Wal-Mart and farmers: Best green reads

Just ’cause I know you’ve got nothing to read today, here’s your latest roundup of environmental news from around the web!

From the Washington Post, a piece by University of Maryland architecture prof Roger K. Lewis on how the economic downturn might actually save us from more suburban sprawl. I’m not sure I share his optimism, but I’d like to: Strip malls have caused a ton of pollution and have forced all of us to live with ugliness.

In related news, from the website Grist, Wal-Mart is upping the green ante with suppliers.

I feel cautiously glad, but still skeptical, about enviro-moves by corporations like Wal-Mart and McDonald’s—these “reduce energy use 30 percent by 2010” goals always sound kind of flat, next to stories like this one, about Arctic ice not only receding but thinning.

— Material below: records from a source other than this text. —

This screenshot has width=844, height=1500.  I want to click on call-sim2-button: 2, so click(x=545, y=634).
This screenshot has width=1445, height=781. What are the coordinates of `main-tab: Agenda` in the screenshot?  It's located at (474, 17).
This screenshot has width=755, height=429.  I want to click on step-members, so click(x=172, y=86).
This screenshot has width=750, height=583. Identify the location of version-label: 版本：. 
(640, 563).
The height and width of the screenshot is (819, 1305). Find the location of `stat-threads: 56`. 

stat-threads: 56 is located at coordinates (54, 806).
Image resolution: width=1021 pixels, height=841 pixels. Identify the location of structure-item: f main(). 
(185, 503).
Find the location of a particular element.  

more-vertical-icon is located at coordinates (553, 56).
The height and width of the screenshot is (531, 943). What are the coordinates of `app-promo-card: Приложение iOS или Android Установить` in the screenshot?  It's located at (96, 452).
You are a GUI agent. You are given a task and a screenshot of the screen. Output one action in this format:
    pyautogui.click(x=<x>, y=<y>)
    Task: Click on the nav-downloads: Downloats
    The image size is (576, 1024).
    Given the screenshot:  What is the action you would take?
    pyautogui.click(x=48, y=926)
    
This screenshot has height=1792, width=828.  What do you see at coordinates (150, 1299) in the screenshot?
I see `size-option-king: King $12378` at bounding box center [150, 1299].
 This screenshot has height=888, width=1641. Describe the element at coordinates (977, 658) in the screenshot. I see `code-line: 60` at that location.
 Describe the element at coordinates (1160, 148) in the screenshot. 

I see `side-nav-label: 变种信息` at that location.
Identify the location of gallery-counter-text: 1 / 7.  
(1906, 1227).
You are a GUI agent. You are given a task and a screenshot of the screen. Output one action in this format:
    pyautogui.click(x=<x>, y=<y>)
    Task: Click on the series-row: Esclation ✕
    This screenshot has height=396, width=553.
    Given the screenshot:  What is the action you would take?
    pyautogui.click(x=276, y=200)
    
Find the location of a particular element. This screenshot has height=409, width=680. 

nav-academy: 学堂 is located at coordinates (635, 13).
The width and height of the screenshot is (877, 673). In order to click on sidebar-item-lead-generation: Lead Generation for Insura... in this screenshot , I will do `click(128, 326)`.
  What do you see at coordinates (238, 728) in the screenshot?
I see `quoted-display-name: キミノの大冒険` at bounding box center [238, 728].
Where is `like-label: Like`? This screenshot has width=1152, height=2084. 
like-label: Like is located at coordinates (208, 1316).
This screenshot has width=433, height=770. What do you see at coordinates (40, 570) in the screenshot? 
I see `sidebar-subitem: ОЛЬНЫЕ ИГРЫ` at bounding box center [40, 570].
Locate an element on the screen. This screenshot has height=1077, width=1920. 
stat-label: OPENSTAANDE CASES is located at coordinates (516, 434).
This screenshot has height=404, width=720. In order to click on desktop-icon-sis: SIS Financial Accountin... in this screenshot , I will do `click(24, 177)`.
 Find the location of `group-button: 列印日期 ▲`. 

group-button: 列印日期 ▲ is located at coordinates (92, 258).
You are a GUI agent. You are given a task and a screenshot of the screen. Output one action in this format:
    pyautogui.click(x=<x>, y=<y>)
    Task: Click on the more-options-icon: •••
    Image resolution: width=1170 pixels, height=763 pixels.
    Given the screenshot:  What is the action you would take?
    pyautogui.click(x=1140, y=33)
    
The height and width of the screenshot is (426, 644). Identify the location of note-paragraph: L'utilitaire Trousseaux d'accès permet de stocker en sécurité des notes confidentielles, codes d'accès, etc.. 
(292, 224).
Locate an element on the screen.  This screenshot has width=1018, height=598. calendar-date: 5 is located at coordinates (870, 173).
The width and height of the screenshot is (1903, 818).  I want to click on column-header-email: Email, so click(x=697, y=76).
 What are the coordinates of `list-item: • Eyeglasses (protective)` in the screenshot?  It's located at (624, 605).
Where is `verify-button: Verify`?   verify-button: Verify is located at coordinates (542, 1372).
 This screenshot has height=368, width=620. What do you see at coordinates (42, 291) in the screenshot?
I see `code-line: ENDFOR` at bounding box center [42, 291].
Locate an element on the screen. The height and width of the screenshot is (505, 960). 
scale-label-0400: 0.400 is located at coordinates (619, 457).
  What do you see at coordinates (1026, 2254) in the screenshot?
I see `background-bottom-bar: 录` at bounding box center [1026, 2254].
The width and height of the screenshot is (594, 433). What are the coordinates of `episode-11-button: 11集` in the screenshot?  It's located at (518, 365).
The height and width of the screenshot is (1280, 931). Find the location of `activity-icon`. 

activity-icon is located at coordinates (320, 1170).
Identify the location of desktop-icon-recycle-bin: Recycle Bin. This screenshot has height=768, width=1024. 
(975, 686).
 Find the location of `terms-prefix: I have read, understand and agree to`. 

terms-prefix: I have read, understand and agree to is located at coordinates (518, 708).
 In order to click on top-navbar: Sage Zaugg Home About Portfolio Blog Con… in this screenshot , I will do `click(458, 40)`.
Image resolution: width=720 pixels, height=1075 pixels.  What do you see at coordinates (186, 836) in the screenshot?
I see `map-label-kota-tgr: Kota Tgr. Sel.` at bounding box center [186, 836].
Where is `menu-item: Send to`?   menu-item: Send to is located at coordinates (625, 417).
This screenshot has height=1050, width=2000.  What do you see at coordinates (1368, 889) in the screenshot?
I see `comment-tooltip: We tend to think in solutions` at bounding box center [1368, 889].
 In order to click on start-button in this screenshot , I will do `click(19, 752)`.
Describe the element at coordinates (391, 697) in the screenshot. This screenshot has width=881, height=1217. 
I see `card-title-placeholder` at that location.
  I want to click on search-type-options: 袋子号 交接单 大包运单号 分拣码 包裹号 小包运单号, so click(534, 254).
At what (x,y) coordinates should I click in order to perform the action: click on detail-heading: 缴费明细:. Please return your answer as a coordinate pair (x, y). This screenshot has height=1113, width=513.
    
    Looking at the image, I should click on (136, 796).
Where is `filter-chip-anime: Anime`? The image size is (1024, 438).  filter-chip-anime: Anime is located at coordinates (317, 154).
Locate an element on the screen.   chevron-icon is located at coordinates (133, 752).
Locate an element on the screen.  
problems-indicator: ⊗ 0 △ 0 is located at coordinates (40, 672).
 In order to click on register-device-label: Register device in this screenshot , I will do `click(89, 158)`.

In the "local interest" category, a rather searing story from Fast Company on Charlottesville’s William McDonough (thanks, Waldo). The guy has definitely created a critical mass of green-minded architects here in town, which is great, but this piece questions his commitment to the cause in a pretty sobering way.

Here’s a piece from a blog on Plenty, making a connection between the environment and other, seemingly unrelated issues (cocaine, for one). I’m glad it mentions Iraq, because I think the war there is a far-too-seldom-discussed example of environmental destruction.

From the Fauquier Times-Democrat, a heads-up on what sounds to me like a really excellent idea, a program to get would-be small farmers up to speed on the realities of the job. If you read C-VILLE’s food issue a few weeks ago and noticed the piece on the economics of starting a small farm, you know that it’s shockingly expensive. New farmers need all the help and info they can get.

Any others links y’all want to throw up?